Exercise directions — Please repeat, word for word, the passage of the Ruby strip issue report below, starting at "[ruby-core:52215]" and ending at "1.9.2+ uses rb_isspace().".
*** Text provided
Actions

Copy link

Feature #7845

open

Strip doesn't handle unicode space characters in ruby 1.9.2 & 1.9.3 (does in 1.9.1)

Feature #7845: Strip doesn't handle unicode space characters in ruby 1.9.2 & 1.9.3 (does in 1.9.1)

Added by timothyg56 (Timothy Garnett) over 13 years ago. Updated 9 months ago.

Status:

Open

Assignee:

Target version:

[ruby-core:52215]

Description

Strip and associated methods in ruby 1.9.2 and 1.9.3 do not remove leading/trailing unicode space characters (such as non-breaking space \u00A0 and ideographic space \u3000) unlike ruby 1.9.1. I'd expect the 1.9.1 behavior. Looking at the underlying native lstrip! and rstrip! methods it looks like this is because 1.9.1 uses rb_enc_isspace() whereas 1.9.2+ uses rb_isspace().

1.9.1p378 :001 > "\u3000\u00a0".strip
=> ""

1.9.2p320 :001 > "\u3000\u00a0".strip
=> "　 "
******
*** Dataset section
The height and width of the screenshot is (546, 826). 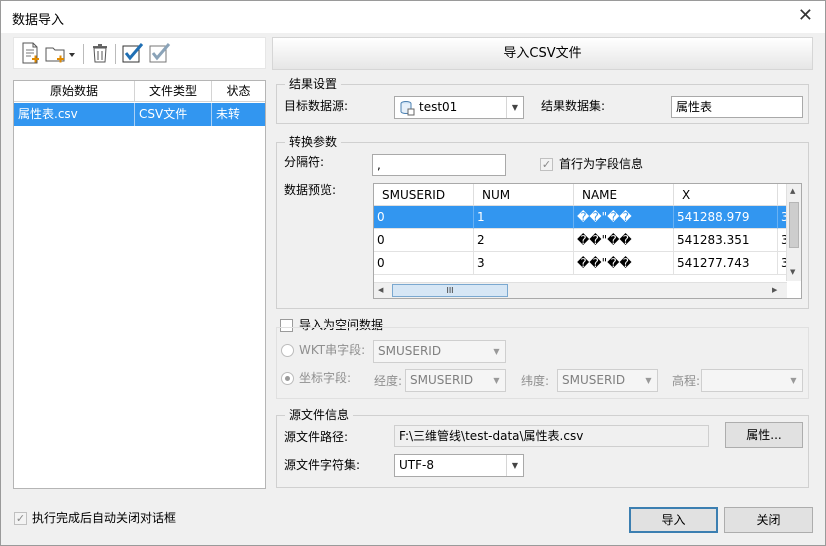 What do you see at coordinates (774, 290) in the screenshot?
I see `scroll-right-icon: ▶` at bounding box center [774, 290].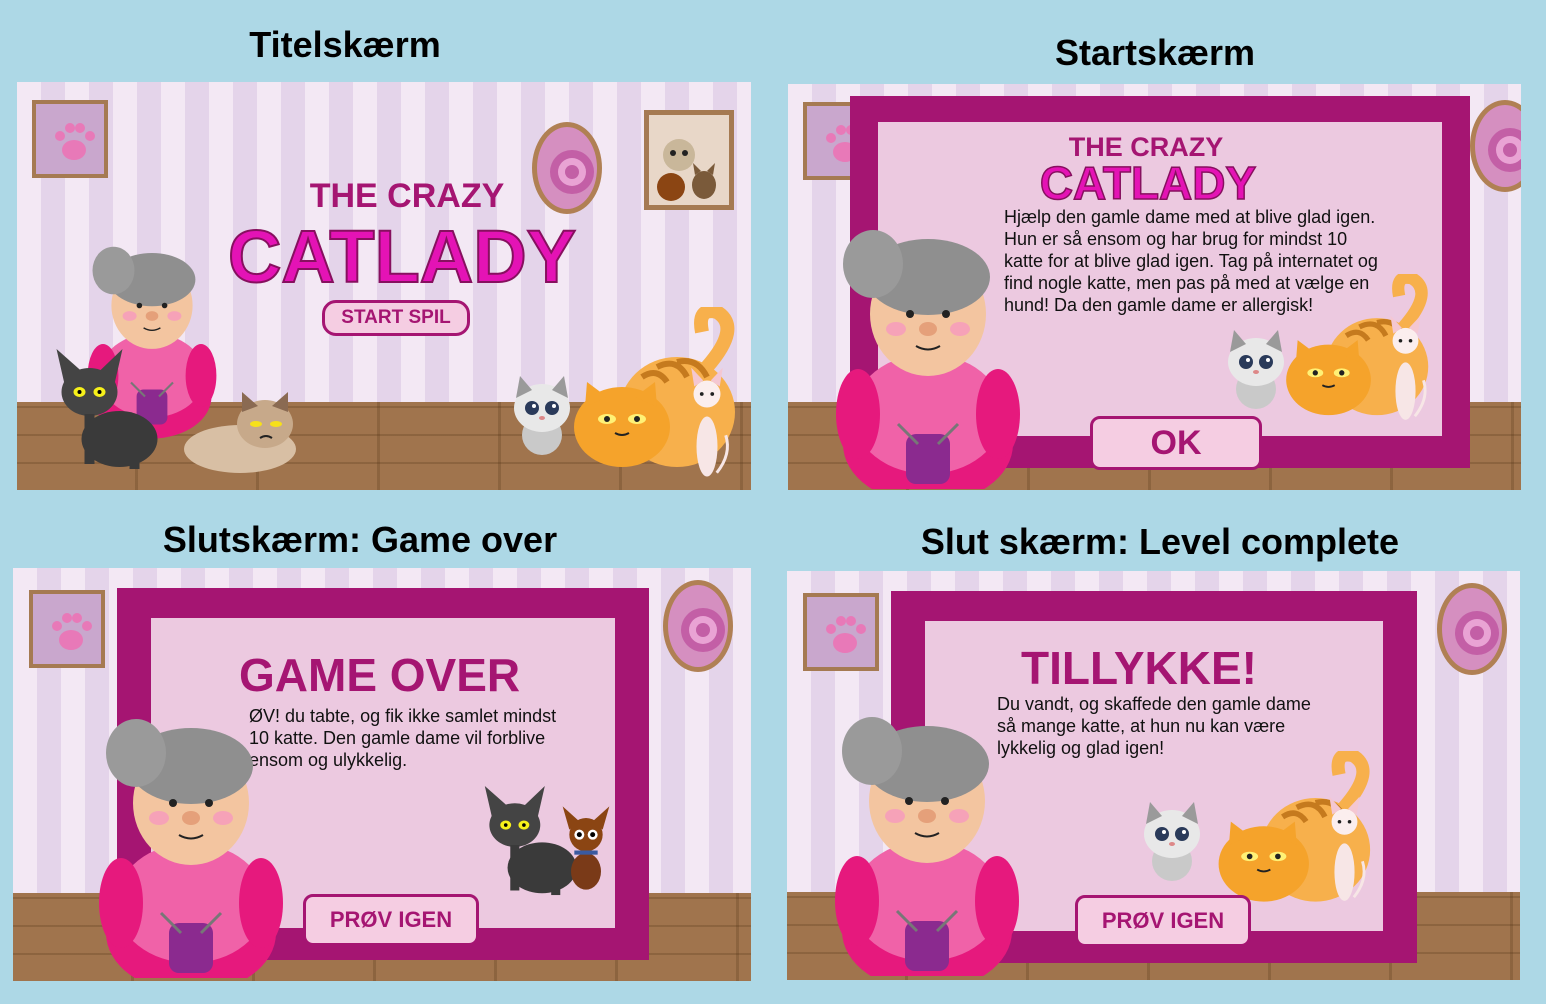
******
Finished exercise —
[ruby-core:52215]

Description

Strip and associated methods in ruby 1.9.2 and 1.9.3 do not remove leading/trailing unicode space characters (such as non-breaking space \u00A0 and ideographic space \u3000) unlike ruby 1.9.1. I'd expect the 1.9.1 behavior. Looking at the underlying native lstrip! and rstrip! methods it looks like this is because 1.9.1 uses rb_enc_isspace() whereas 1.9.2+ uses rb_isspace().